Meyer identifies the lack of familiar people in Perth as a stark contrast between that city and Budapest, illustrating the importance of human relationships in creaeting a sense of home or belonging.
• There was a call between them, clear as a bird’s. (97)
The instant connection felt between Olive and Meyer follows his description of Perth suddenly developing a sense of mystery, depth and complexity, starkly illustrating the relationship between people and place in Meyer’s mind.
• Frank knew Elsa’s pride and determination, but her family knew only pity. (112)
Frank’s distaste at Elsa’s family’s inability to see further than her disease reflects his own growing sense of personal identity, brought about in no small part by the ordeal of polio. In The Golden Age, it is a lesson that all characters must learn – that suffering is not the be all and end all but rather an opportunity for growth and rebirth.
• The children who celebrated Christmas at the Golden Age seemed much happier than those who returned at bedtime, exhausted, silent, distant and alone. (116)
Frank views his time at the Golden Age not as a separation or isolation from the real world but as an opportunity to nurture and develop his own internal world. While the children exposed to the outside world come back “exhausted” and “alone,” those who choose to find happiness in difficult circumstances are much “happier.”
• She was his homing point, the place he returned to. (119)
Frank’s view of Elsa as “the place he returned to” is evidenced at the end of the novel also, when as an old man he still finds himself returning to Elsa and the Golden Age as poetic subjects.
• This funny boy – sharp, watchful, personal, not like a boy really, or any boy she’d ever known. (136)
Frank is described by Elsa as unique, and set apart from the other boys she’d known, reflecting his complex history and intellectual brilliance which marks him as a poet.
• There was a light inside her. (141)
Like his son, Meyer associates connection and warmth with light.
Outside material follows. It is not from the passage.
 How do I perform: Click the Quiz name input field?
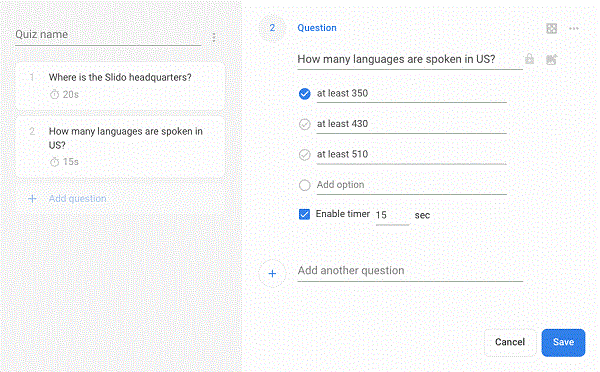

Just as Frank finds his thoughts gathering around the “light” of Elsa, so too does Meyer find a sense of purpose and belonging through his connection to Olive.
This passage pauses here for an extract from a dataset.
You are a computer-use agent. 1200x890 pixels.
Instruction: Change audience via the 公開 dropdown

• A tiny lost tribe on the coast of a huge island, faithfully waiting for a ship from the motherland. (149)
Meyer identifies a certain lack of maturity in Australia, seeing it not as a fully-fledged nation-state but rather as a “tiny lost tribe” on a “huge island.” The country, like the characters of The Golden Age, must find a new identity.
• What had been temporary had become settled. What seemed like the end of the world had become the centre. (152)
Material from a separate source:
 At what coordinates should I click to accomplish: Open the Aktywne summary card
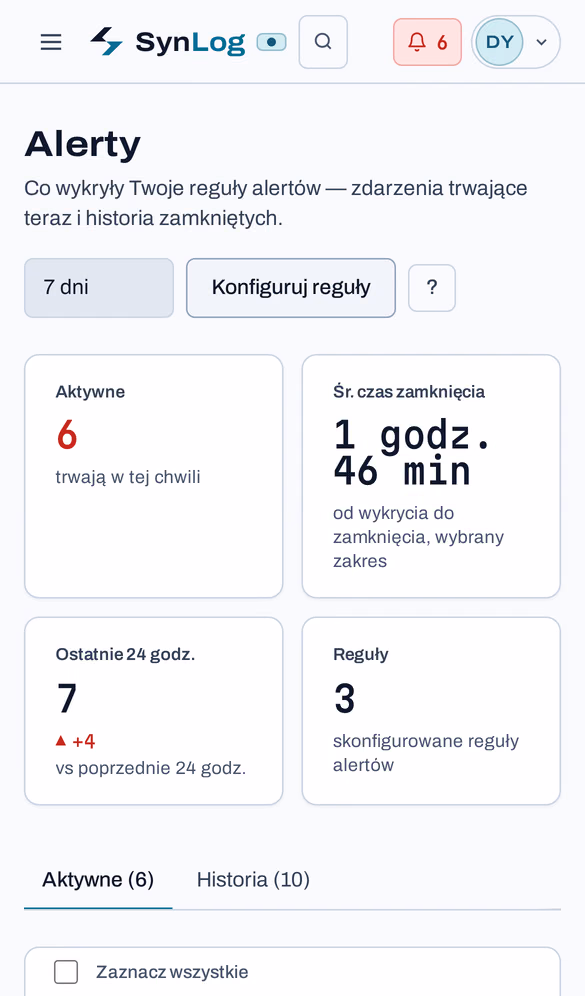[x=154, y=476]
Meyer finds himself connecting to the city of Perth. What this requires is an entire reorientation of his mind, in which his past in Europe becomes the periphery to his new “centre,” Australia.
• This was her audience. The emigres, the petit bourgeois, the nouveau riche. (168)
Perhaps the closes Ida gets to the intense feeling of connection to Australia which Meyer develops is after her performance, when her initial disdain for the people congratulating her for her performance changes into an acceptance that “She must do her very best” for them.
• Poetry was his way into the world. Poetry had to save him. (197)
Frank’s intense isolation after his separation from Elsa can only be alleviated by poetry, “his way into the world.” Elsa from this point in his life can only exist to him through memory and poetry.
• Elsa was not a girl exactly. More like a spirit, a sort of radiant warrior. (202)
As soon as Frank cannot physically be with Elsa, he sees her more and more as a poetic being, a divine figure of the imagination who will guide his poetry. In this sense their separation was inevitable because Frank never really saw her as an ordinary, flawed human.
• It flashed through his mind that whatever this force was, it would never release him, it would take all of him. He would always be alone. (231)
Frank sees that the poetic nature of his relationship with Elsa means that upon separation he will not be able to have the same connection with anyone else without destroying the purity of his artistic vision.